Thanks for filing @Ng-ms. Adding a link to our previous conversation.

As with all these issues, it is very beneficial to us if you can provide some data to help us replicate it. Otherwise, it may take us longer to find the root cause.

Summary

The PARSynthesizer should be creating data that is similar to real data. If real data has repeating sequence indices, then we would also expect the synthetic data to have sequence indices
You have confirmed that in this case, the real data does not have repeating sequence indices.

Next Steps

The SDV team will investigate the cause of this issue. Internally, I would want to check for two things:

We compute the differences in the sequence index columns, and then later synthesize them. When we do this, we enforce min/max values -- meaning that we should never synthesize any interval that is <min or >max, as observed from the real data. We should verify this is working.
Perhaps what we're seeing then could be a rounding error?

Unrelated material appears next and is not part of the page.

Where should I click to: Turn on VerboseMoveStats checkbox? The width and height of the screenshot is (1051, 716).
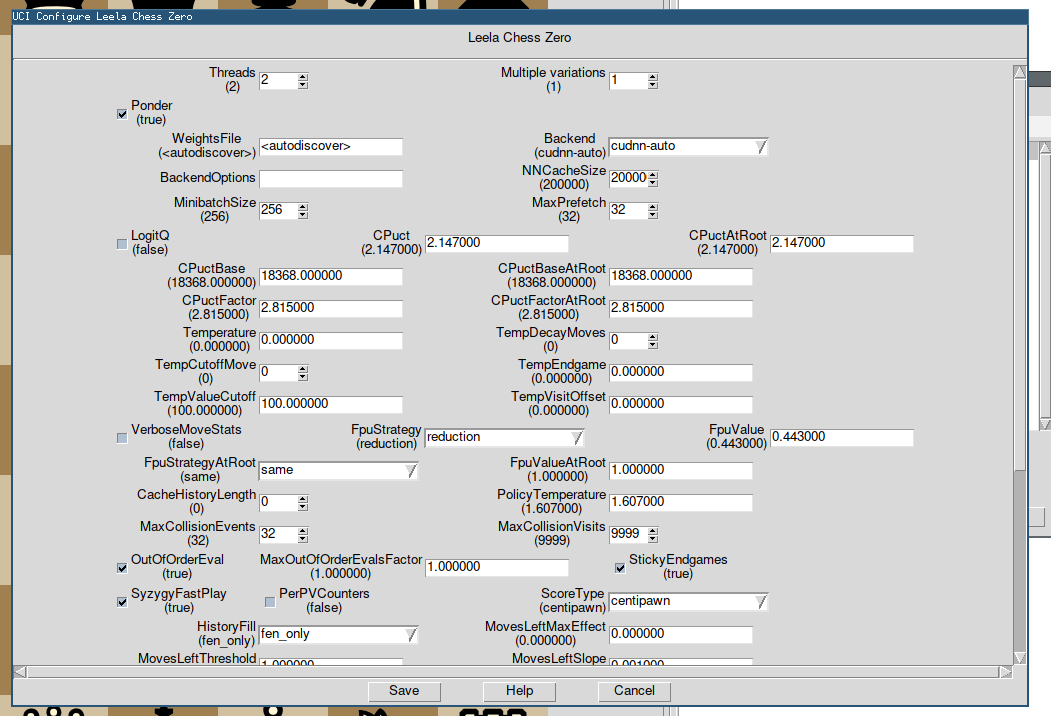[122, 437]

Eg instead of synthesizing +1 day we might be synthesizing +23hr 59min, which is being rounded down for some reason

Ng-ms commented 1 month ago

Thank you, @npatki, unfortunately, I am not able to share the data since it belongs to a hospital,

min_max_scaler = MinMaxScaler() df[numeric_columns] = min_max_scaler.fit_transform(df[numeric_columns]) df[date_columns] = df[date_columns].apply(pd.to_datetime,format='%d/%m/%Y', errors= 'coerce') df['pre_date'] = pd.to_datetime(df['pre_date'], unit= 'ns').astype(int) metadata.set_sequence_index(column_name='visit_date') synthesizer = PARSynthesizer(metadata,epochs=1000, context_columns= ['pre_date',sex,'Cod',], verbose=True, enforce_min_max_values=True, enforce_rounding=True, cuda=True) synthesizer.fit(df) synthetic_data = synthesizer.sample(num_sequences=4000,sequence_length=None) this is the code I am using right now . in the image below you can see the number of duplicated dates of "visit_date " for the synthetic data

while here in the real data, Series([], dtype: int64) ,

Ng-ms commented 1 month ago

I just want to add the Diagnostic Report results maybe it will be helpful Property Score 0 Data Validity 0.973778 1 Data Structure 1.000000

Screenshot from 2024-05-16 16-28-39

npatki commented 1 month ago

Hi @Ng-ms thanks. We will try to replicate it but just be aware that it may take us some time since we don't have a dataset to be working with.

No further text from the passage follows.